4. What is the best way to reach the population at high risk for tooth decay throughout the county?
Answer: According to the CDC, 25 percent of children account for 80 percent of children’s cavities (MMWR, Aug. 17, 2001).
This high-risk group has low-income, poorly educated parents who can’t afford to see a dentist. Ethical and dosage issues aside, water fluoridation might be the best way to reach this target population if it actually worked.
Current data, however, shows that fluoridation’s benefit (even without proper controls for topical exposure) is slight indeed (Brunelle and Carlos, 1990; Locker, 1999; McDonagh et al, 2000).
Bonney Lake, Wash., recently developed an alternate program to fluoridation which attacks the root problem not addressed by fluoridation — access to care.
The program includes a comprehensive education program including classroom education, oral health screening, and referrals for free dental care.
We believe the best way to reach our at risk population is through education on proper diet and dental hygiene. Get the sodas and candy out of our schools and if the federal government won’t take responsibility for basic health needs for its citizens, find community solutions to offer those that can’t afford it basic dental care.
5. Why do you feel this matter is such a hot-button issue?
Answer: People tend to get emotional when their beliefs are challenged.

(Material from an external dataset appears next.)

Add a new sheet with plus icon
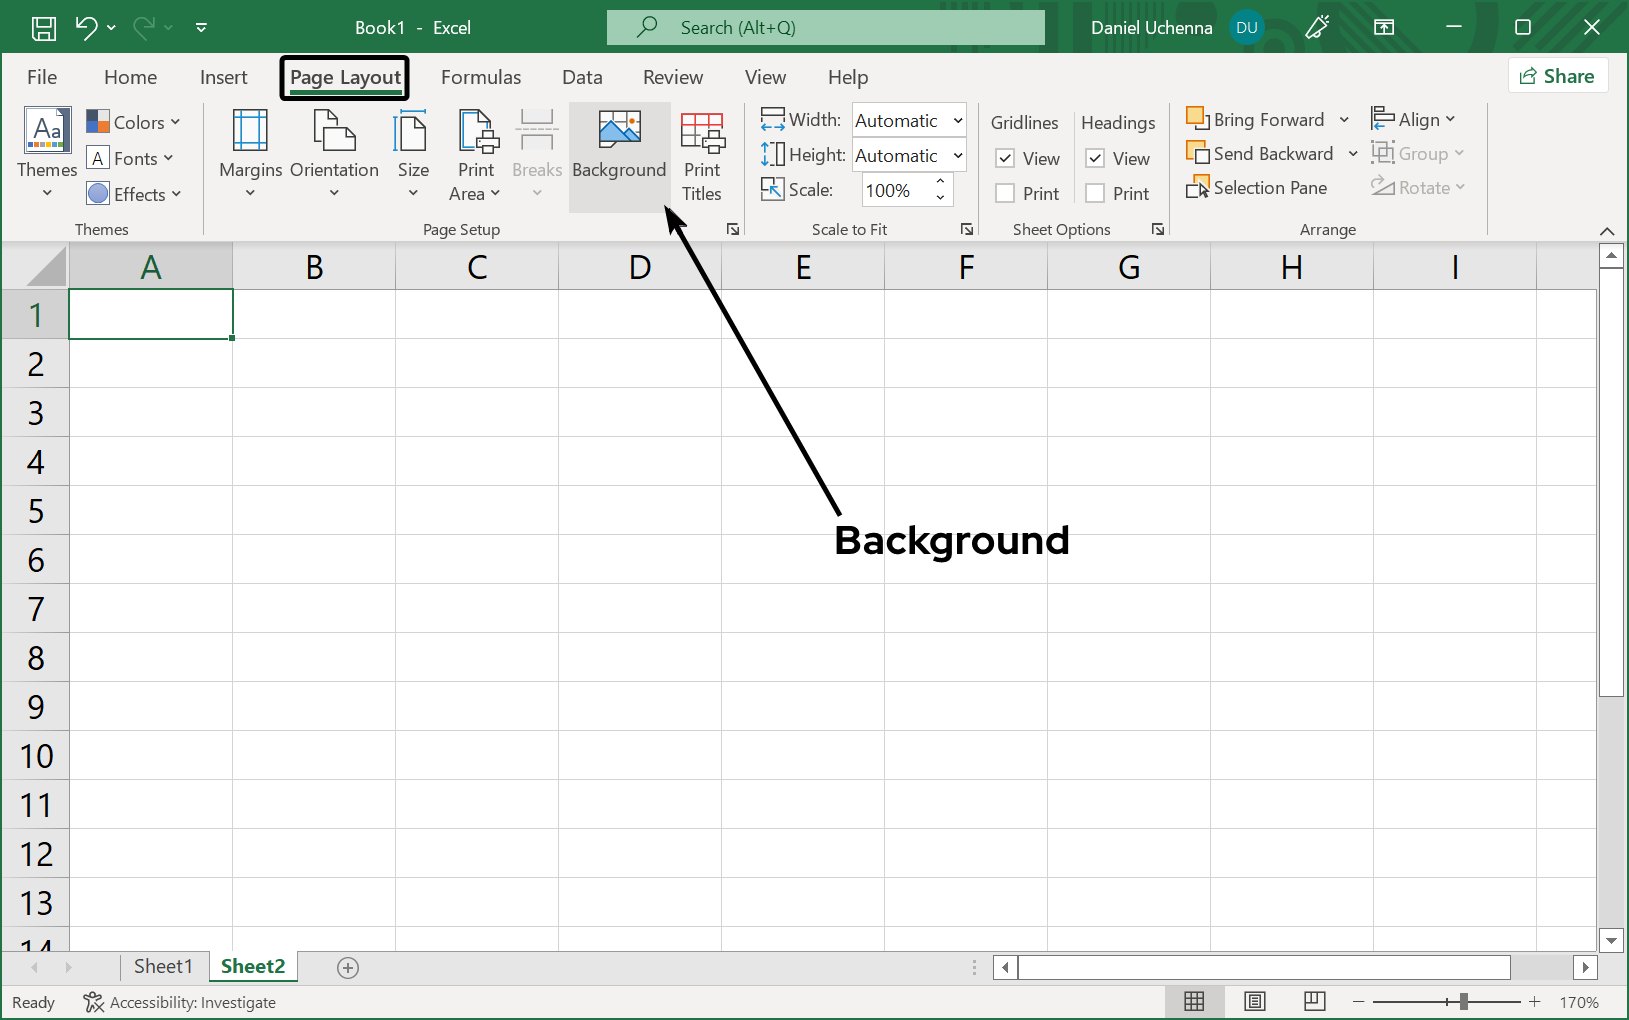The image size is (1629, 1020). (348, 967)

Health professionals (who have primarily relied on reviews, or reviews of reviews, rather than researching the primary literature on fluoridation) have trusted in contention of government and their trade organizations on this issue, that the safety and effectiveness of water fluoridation is beyond debate.
Moreover, they believe that others should too (which is why they sell fluoridation based on its endorsers).
They are irritated that anyone would or could stand in the way of mandating a policy they sincerely believe would reduce the suffering of children, a policy described by the Centers for Disease Control as “one of the top 10 public health achievements of the 20th century.”
Fluoridation critics find proponents’ stance to be arrogant, violative and unscientific. Science advances by debate, they argue, and the science of any public health policy (especially one that would use an untested, contaminated product as a pharmacological agent) should be debatable. Moreover, they argue (effectively, based on corroborating documentation) that promoters’ conclusions regarding safety and effectiveness are not supported by the data.
Finally, they believe water fluoridation to be an absolute violation of the individual’s right to informed consent.
6. Explain why fluoridation does or does not pose a threat to healthy water.
Answer: Clean, healthy water supports the healthy function of all living beings from human communities to fish in our rivers.
Adding toxic substances like lead, arsenic, cadmium, mercury, and, yes, fluoride, to the water we drink will interfere with the vital functions that keep us all alive and healthy.
Additionally, fluoride, as defined by the EPA, is a toxic substance that has significant effects on living organisms.
There is no scientific debate that both the contaminants in fluoride compounds and fluoride itself accumulate in our bodies.
Little is known about their accumulative and synergistic effects, but we know adding more chemicals to our environment increases the risk of disease.
It makes no sense to add toxic compounds to our water to treat teeth when cheaper and better alternatives are available. Much of the fluoride would end up in the river as it cannot be easily filtered out.
The fish in the Columbia already exceed federal safe limits for toxics.
We cannot afford to add anything more that will increase the toxicity of our fish and our river. Voting “Yes” on Measure 14-23 is a common sense way to keep our water healthy.